Al Gore, meanwhile, counters with his own logic. "If we don't know enough to stop putting 70 million tons of global-warming pollution into the atmosphere every day," he says, "how in God's name can we know enough to precisely counteract that?"

But if you think like a cold-blooded economist instead of a warm-hearted humanist, Gore's reasoning doesn't track. It's not that we don't know how to stop polluting the atmosphere. We don't want to stop, or aren't willing to pay the price.

Most pollution, remember, is a negative externality of our consumption. As had as engineering or physics may be, getting human beings to change their behavior is probably harder. At present, the rewwards for limiting consumption are weak, as are the penalties for overconsuming.
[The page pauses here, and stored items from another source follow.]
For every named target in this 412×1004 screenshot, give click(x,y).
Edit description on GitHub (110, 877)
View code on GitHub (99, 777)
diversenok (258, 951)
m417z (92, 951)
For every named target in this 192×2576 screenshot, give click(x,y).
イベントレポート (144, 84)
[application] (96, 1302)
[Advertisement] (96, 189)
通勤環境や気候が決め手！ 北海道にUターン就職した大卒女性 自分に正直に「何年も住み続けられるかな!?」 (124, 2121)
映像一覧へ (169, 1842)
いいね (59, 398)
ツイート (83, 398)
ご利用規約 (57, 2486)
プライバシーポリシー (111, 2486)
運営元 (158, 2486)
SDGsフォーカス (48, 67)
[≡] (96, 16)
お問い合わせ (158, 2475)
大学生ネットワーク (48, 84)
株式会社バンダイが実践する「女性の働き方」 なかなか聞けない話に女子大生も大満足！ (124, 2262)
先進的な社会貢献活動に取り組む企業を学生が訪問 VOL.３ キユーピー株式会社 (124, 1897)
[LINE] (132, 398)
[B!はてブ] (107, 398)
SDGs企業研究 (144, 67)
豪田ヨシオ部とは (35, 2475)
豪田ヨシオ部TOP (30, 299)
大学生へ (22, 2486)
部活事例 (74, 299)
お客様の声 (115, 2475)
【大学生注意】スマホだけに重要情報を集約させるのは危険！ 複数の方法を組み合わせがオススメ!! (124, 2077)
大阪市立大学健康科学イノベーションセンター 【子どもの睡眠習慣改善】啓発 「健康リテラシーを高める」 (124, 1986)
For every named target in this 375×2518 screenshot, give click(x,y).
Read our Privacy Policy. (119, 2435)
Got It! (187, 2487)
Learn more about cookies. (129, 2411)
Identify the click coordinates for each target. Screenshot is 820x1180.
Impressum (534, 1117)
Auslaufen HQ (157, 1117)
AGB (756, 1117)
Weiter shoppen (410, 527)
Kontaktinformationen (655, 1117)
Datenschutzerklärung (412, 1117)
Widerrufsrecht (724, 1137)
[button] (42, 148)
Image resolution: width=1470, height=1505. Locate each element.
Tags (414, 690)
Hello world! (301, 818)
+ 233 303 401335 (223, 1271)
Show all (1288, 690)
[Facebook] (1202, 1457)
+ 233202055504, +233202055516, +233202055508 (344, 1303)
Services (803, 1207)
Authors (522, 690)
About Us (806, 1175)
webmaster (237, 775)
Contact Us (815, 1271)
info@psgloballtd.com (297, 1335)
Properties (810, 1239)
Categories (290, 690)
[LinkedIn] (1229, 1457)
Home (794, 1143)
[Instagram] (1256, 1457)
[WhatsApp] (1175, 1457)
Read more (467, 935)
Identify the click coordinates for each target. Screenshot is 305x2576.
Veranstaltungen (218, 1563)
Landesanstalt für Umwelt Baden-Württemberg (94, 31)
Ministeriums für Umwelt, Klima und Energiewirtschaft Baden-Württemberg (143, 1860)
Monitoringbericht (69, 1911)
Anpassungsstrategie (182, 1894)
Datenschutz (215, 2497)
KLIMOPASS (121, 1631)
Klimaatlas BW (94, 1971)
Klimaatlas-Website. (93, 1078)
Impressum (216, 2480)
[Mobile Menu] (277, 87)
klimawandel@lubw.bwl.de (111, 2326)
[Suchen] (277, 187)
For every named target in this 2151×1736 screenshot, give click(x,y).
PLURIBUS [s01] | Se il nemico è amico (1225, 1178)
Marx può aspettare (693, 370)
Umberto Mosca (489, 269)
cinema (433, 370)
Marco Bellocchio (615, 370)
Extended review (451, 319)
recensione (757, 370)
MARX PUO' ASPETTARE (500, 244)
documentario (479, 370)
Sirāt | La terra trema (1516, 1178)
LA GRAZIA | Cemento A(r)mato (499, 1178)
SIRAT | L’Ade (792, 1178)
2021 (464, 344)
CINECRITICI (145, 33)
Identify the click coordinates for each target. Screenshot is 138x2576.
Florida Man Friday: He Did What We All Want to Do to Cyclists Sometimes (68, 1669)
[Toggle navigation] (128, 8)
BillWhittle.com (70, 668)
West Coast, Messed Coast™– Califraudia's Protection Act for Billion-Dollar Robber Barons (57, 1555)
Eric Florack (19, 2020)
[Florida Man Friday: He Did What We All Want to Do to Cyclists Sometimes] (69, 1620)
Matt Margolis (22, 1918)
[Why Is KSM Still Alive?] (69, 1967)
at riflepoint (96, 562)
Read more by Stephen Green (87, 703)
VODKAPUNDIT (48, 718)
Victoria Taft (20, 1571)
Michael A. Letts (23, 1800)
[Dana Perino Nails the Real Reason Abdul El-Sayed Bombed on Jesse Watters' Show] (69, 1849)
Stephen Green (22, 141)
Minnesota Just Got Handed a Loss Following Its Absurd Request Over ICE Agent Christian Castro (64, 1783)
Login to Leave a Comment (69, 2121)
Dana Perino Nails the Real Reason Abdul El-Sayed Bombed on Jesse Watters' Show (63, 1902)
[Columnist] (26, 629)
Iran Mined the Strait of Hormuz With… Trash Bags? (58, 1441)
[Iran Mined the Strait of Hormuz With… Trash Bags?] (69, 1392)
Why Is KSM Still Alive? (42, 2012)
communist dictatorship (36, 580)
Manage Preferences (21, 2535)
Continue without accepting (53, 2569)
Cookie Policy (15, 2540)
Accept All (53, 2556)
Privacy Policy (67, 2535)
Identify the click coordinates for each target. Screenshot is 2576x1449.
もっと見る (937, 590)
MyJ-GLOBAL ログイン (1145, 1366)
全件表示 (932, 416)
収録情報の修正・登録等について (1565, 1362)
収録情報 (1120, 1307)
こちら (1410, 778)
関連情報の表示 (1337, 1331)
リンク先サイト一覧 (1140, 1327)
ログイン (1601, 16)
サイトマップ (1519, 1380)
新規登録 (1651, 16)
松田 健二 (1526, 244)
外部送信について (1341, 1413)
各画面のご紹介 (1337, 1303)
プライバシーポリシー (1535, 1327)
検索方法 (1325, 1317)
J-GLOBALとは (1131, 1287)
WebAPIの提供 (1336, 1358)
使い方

Gore and other environmentalists are pleading for humankind to consume less and therefore pollute less, and that is a noble invitation. But as incentives go, it's not a very strong one.
Let me translate for you: Gore is the Jimmy Swaggart of environmentalists. He has no problem preaching at you, but he hasn't cut his carbon footprint (he owns to very large mansions and runs floodlights to make sure his neighbors are aware of these imposing structures). He wants you to do as he says, not as he does. He, like most of the global warming industry, thinks nothing of jet-setting around the world to tell others to cut carbon emissions. What Levitt and Dubner point out: economics allows you to understand that you won't change human behaviour with preaching. You need to change the incentives. People respond to incentives.

I found this book to be a worthy successor of its predecessor, Freakonomics. It includes many, many insightful examples from economics to help you understand many aspects of life that you wouldn't think of as the normal subject matter of economics. The book is delightful. It is an eye-opener. It is well worth reading.